In total there were about 1900 houses and flats. Chalkhill Estate also contained recreational facilities for children and the elderly, such as playgrounds and seating areas with flower beds, much like a public park.

All dwellings had what was quite modern technology at the time, including central heating and "Garchey" systems (a waste-disposal machine in the kitchen sink).

==Reputation and decline==

Chalkhill Estate in 1970

In its initial years, Chalkhill Estate was viewed as one of the finest housing projects of Britain. By the late-1970s, however, crime was taking root. Local shops were frequently robbed. The neighbourhood around Chalkhill was deteriorating, and criminal activities in the area soon seeped into the estate. The praised "walkways in the sky" became convenient quick escape routes for criminals.

Milkmen, who had previously delivered to residents' doors, had to restrict operations due to the uptick of robberies. The buildings were decaying. Lifts weren't always operational, and the ones that worked often had a stench of urine. Residents had no other option but to walk up dozens of flights of poorly lit concrete stairs. The two high-rise car parks were just as dangerous, rife with car thefts and drug deals.

The recreational facilities suffered as well. Children's play areas, such as the paddling pool and sandpit, became unsafe due to the prevalence of broken glass. The flower beds and seating areas for the elderly were destroyed as fast as they were repaired. Gradually these facilities were decommissioned or replaced, only to be vandalised once again.

The 1980s brought safety initiatives such as door entry systems and walkway closures, but did little to deter crime and overall deterioration. By the 1990s, Chalkhill Estate (along with several other local housing estates) was infested with drugs and gangs.

==Redevelopment==
The current Chalkhill estate has experienced a major modernisation that matches the rest of Wembley Park. New buildings and modernised architecture replaced the estate.
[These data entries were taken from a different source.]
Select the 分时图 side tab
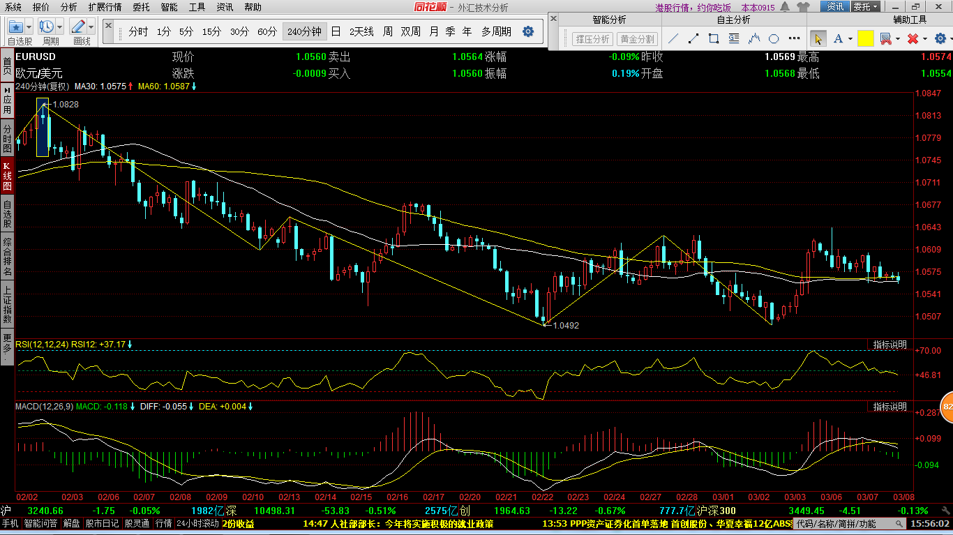The height and width of the screenshot is (535, 953). tap(7, 137)
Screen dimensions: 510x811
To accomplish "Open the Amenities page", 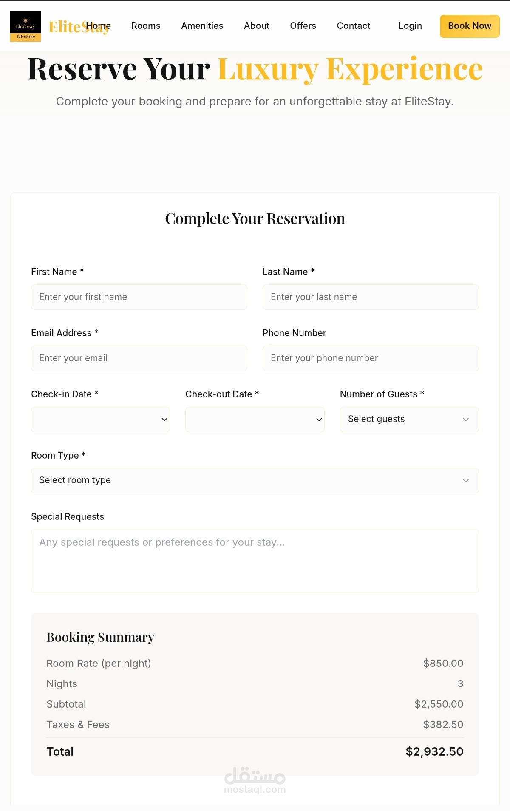I will (x=202, y=26).
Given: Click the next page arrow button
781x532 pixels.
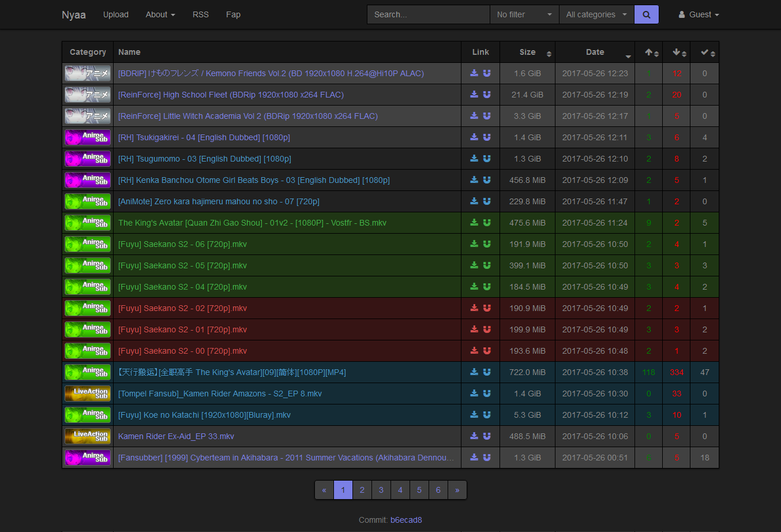Looking at the screenshot, I should point(457,490).
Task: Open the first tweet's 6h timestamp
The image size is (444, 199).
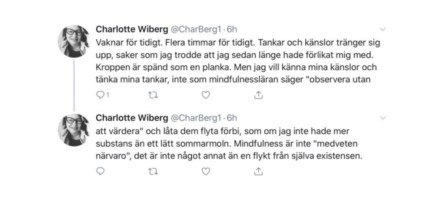Action: [232, 29]
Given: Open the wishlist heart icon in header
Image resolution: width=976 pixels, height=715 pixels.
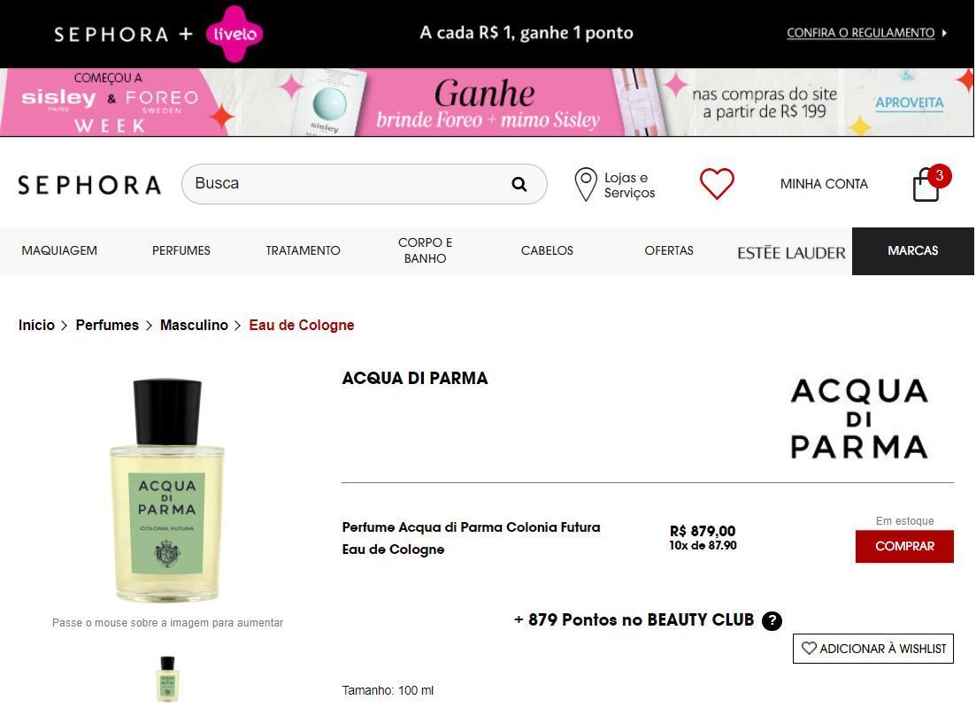Looking at the screenshot, I should click(717, 184).
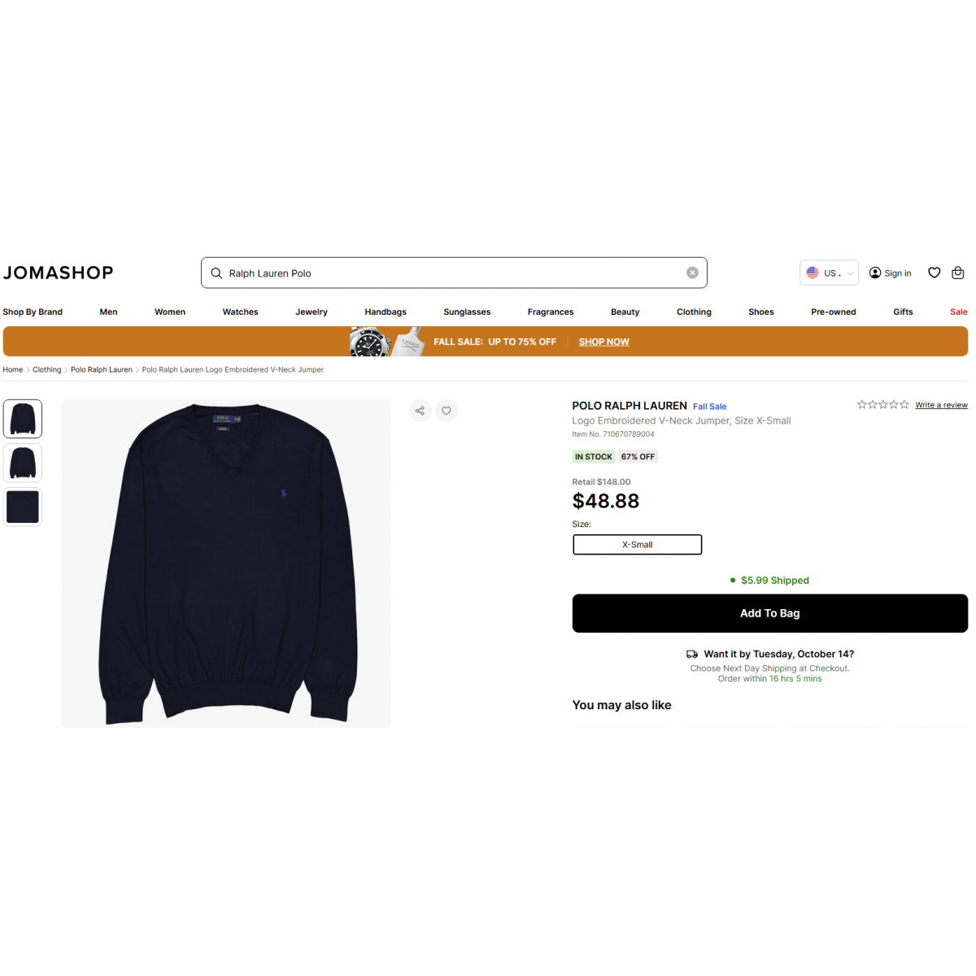Select the second sweater thumbnail

tap(23, 463)
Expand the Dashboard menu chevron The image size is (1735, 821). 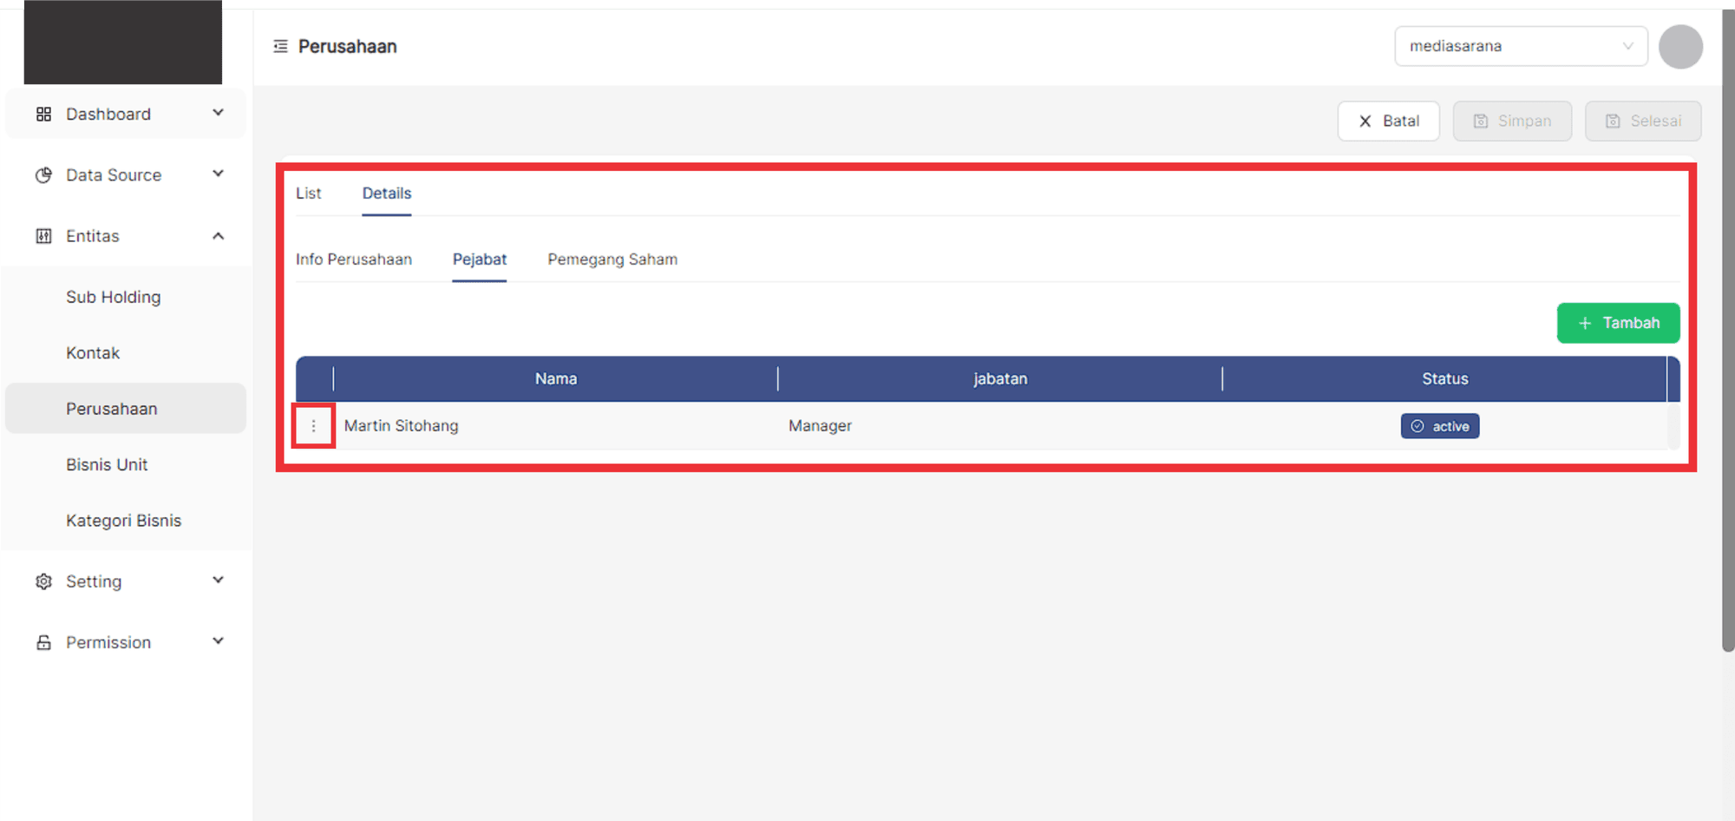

The 1,900 houses and flats were demolished in 1997, and a new low-rise estate was planned as replacement. Some of the old estate land was sold to Asda, who then built a large supermarket that opened in March 1999.

The first phase of the new low-rise estate was completed in 2000 and the final homes completed in 2003. The full project was not completed until 2009, when the Welford community centre and its adjacent apartments were ready for occupancy.

Despite the new layout and buildings, crime remained and gang presence increased. Multiple Chalkhill-area gangs arose, such as Crack Hill Mob and Chalk Hill Boys. The Press Road Crew remained notorious for crime in Chalkhill and surrounding areas. In 2003, seven members of the gang, with 100 convictions between them, were issued ASBOs. Rivalry between the Press Road Crew and South Kilburn gangs resulted in the murder of 29-year-old Jason Greene in 2006.

There was an increase in reported incidents of youth robberies, shootings, and drug raids on the revamped estate throughout 2009–10. In January 2010, a young man was shot on the estate and left with a fractured skull after an incident on Chalkhill Road.

In 2011, three high-ranking members of a £20m drugs network, which included Charlotte Church's former lover Kyle Johnson, were jailed for a total of 22 years. During the police operation, £6m worth of heroin was recovered from a home on Chalkhill Road and in a nearby flat.

Despite all the criminal elements that have plagued Chalkhill, some aspects are seeing improvement. The high-achieving Chalkhill Primary School and Chalkhill Park (completed in 2012) have garnered praise, and a local cafe called The Lounge was unexpectedly voted the best restaurant in all of London on TripAdvisor in 2018.

==Culture==
Chalkhill Community Radio was launched in 2018. Love Chalkhill Festival is a public annual summer event.